• [What needs to be done]: Images aside, the whole listing should be written out word for word.
── Given entries ──
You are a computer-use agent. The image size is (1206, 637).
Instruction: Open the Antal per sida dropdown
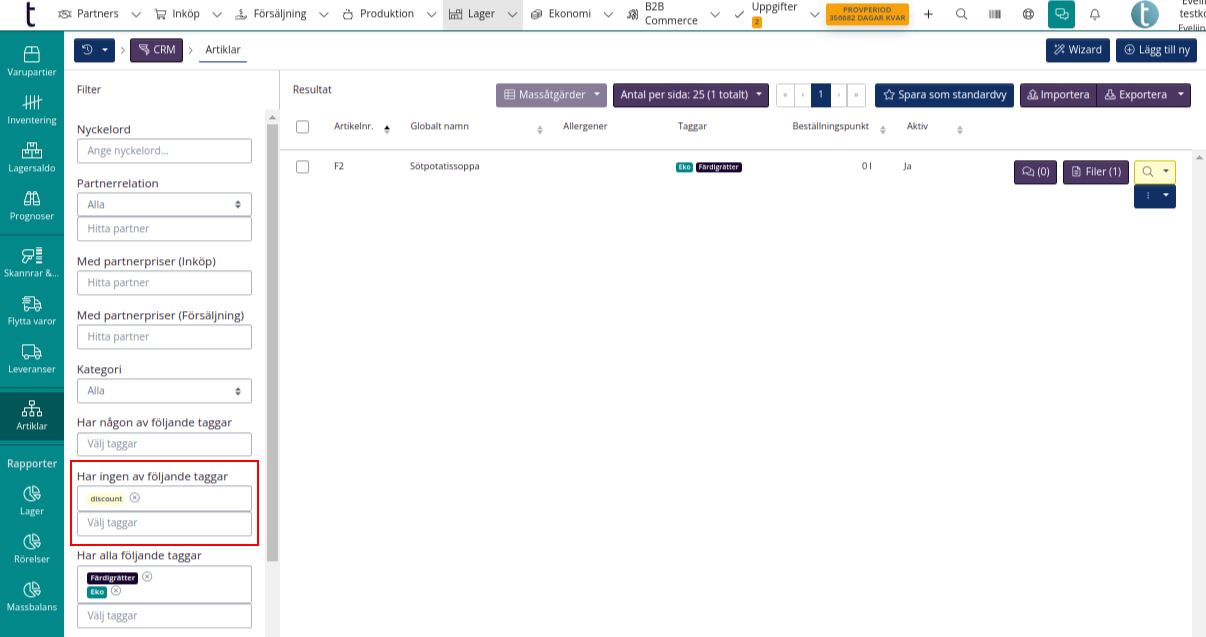[690, 95]
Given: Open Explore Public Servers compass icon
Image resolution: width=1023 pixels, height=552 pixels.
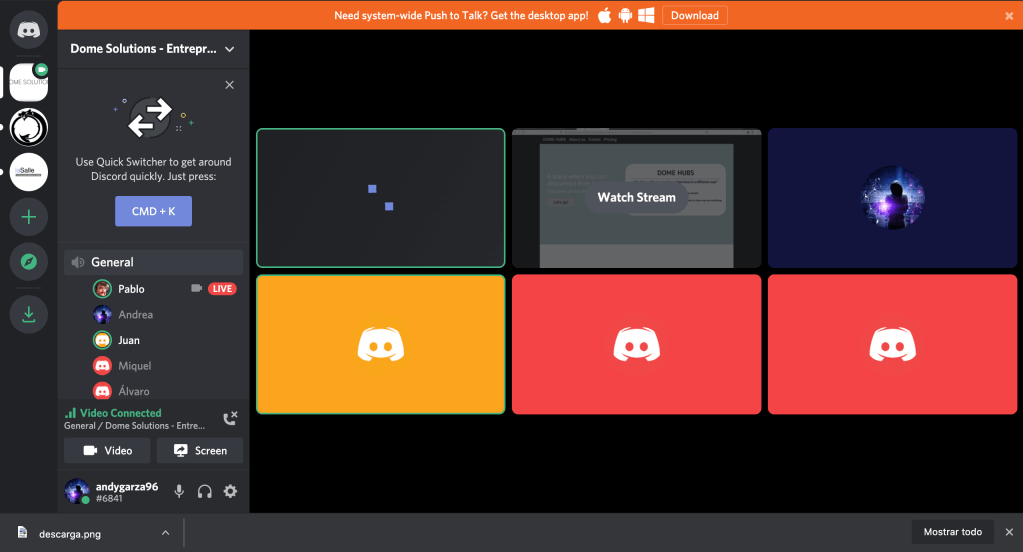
───
• [Reply]:
You are a computer-use agent. The image size is (1206, 637).
Instruction: Open the Antal per sida dropdown
[690, 95]
Given: Open Explore Public Servers compass icon
Image resolution: width=1023 pixels, height=552 pixels.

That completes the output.